What Minecraft
Can Teach You
About Neutron Stars

15 July 2018

A selfie taken in Minecraft. Brian Koberlein
A selfie taken in Minecraft.

Whenever I need to clear my mind, or try to think of a topic for my next blog post, I usually either go for a run or play video games. Since there’s been a heat wave in my area recently, so I’ve stuck to video games. Most recently it’s been Minecraft.

One of the aspects of Minecraft is finding stuff and putting into your backpack. Punch trees to get blocks of wood, dig for iron, find villages and “borrow” carrots and potatoes, etc. It doesn’t take long for your pack to fill up, and then you have to start choosing what you really need, and what you can toss to free up space. While it always seems limiting, your pack is ridiculously generous. It has 36 available slots, each for a separate type of thing. Some things like swords or shovels completely fill up their own slot, but for raw materials like wood or iron ore, you can put up to 64 items in a single slot. So in principle you can have 36 slots each filled to the top, for a total of 2,304 items. Unlike some games that estimate some kind of weight or volume limit, Minecraft only cares about slots. If there’s a free slot, you can add it to the pack.

It’s easy to see how ridiculous this is. Minecraft is block-based, and each block is supposed to be about a cubic meter in size.
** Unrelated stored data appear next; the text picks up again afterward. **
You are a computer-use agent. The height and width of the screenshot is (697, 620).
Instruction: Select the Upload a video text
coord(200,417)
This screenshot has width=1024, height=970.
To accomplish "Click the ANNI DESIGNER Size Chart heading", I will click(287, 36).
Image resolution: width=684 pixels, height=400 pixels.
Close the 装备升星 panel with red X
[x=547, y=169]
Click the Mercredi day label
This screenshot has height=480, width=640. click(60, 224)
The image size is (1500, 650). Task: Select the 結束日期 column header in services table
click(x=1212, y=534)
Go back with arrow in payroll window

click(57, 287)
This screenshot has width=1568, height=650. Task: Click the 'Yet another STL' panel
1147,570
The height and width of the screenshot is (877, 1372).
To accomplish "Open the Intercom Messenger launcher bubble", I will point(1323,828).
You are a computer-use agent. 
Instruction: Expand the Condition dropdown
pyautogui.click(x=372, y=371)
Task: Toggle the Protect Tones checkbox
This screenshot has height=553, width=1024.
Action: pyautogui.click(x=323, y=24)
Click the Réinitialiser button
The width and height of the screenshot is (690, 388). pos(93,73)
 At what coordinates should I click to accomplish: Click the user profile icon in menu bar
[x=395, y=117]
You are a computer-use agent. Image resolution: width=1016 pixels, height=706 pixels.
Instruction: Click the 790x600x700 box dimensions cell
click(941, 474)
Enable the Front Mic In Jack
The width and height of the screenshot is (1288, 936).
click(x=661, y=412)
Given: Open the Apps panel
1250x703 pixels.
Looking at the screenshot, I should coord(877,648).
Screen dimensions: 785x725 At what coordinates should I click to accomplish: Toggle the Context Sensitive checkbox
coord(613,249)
A full pack of 2,304 cubic meters would form a cube more than 13 meters on a side, and your avatar is perfectly comfortable lugging all of it on their back. Of course in the game, once something is added to your pack, it’s volume doesn’t matter. Like most video game packs, there must be some magical effect that simply compresses it all into a reasonable size. Maybe those Pym particles used to explain the size changes of Ant-Man.

But what about mass? A couple thousand cubic meters of anything is going to have quite a bit of mass. Even the density of air at sea level is about 1 kilogram per cubic meter. If you filled every possible slot of your minecraft pack with air, it would literally weigh more than a ton. But how extreme could things get? In Minecraft, the heaviest single block you can make is one of solid gold. Gold has a density of 19,300 kg per cubic meter, so that means you could fit more than 44 million kilograms in the pack. All of that gets shrunk down to some managable size, say about the size of a baseball.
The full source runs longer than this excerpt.